I have a feeling that this is due to double pass over the data for schema inference AND validation (e.g. if one of the files has a missing field, there is an exception).
I tried providing the schema upfront as well as setting inferSchema to false, yet the same thing happens.
Is there any explanation for this and is there any way to avoid it?
Thanks,
Jayesh
Re: Double pass over ORC data files even after supplying schema and
setting inferSchema = false
Posted by Dongjoon Hyun <do...@gmail.com>.
Hi, Thakrar.
Which version are you using now? If it's below Spark 2.4.0, please try to
use 2.4.0.
There was an improvement related to that.
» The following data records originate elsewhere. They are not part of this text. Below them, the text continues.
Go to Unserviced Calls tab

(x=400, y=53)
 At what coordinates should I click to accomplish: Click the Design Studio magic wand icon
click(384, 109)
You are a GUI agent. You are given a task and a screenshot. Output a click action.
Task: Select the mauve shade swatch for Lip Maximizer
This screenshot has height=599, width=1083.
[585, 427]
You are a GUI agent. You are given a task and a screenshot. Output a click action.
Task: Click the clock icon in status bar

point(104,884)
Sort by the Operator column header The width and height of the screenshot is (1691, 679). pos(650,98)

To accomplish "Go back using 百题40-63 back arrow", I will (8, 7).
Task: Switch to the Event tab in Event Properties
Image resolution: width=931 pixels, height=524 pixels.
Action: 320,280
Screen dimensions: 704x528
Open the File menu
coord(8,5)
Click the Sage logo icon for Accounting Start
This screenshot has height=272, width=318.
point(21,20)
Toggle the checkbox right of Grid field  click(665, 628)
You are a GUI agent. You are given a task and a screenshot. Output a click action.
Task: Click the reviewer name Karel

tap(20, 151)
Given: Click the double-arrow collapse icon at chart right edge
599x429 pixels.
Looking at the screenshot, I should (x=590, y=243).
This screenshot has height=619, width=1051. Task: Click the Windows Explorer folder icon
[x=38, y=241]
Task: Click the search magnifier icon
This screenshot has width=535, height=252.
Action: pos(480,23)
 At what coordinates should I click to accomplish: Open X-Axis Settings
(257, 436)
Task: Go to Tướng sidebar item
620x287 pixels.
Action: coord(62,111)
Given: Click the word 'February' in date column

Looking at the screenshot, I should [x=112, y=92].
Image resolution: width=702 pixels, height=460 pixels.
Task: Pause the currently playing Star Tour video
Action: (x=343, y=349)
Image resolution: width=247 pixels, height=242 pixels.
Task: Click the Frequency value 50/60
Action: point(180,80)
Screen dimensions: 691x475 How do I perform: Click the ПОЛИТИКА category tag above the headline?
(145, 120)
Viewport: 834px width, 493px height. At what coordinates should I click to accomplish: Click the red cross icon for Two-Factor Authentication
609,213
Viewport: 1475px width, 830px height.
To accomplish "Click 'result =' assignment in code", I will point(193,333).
https://issues.apache.org/jira/browse/SPARK-25126
Bests,
Dongjoon.
On Wed, Nov 21, 2018 at 6:17 AM Thakrar, Jayesh <
jthakrar@conversantmedia.com> wrote:
> Hi All,
>
>
>
> We have some batch processing where we read 100s of thousands of ORC files.
>
> What I found is that this was taking too much time AND that there was a
> long pause between the point the read begins in the code and the executors
> get into action.
>
> That period is about 1.5+ hours where only the driver seems to be busy.
>
>
>
> I have a feeling that this is due to double pass over the data for schema
> inference AND validation (e.g. if one of the files has a missing field,
> there is an exception).
>
> I tried providing the schema upfront as well as setting inferSchema to
> false, yet the same thing happens.
>
>
>
> Is there any explanation for this and is there any way to avoid it?
>
>
>
> Thanks,
>
> Jayesh
>
>
>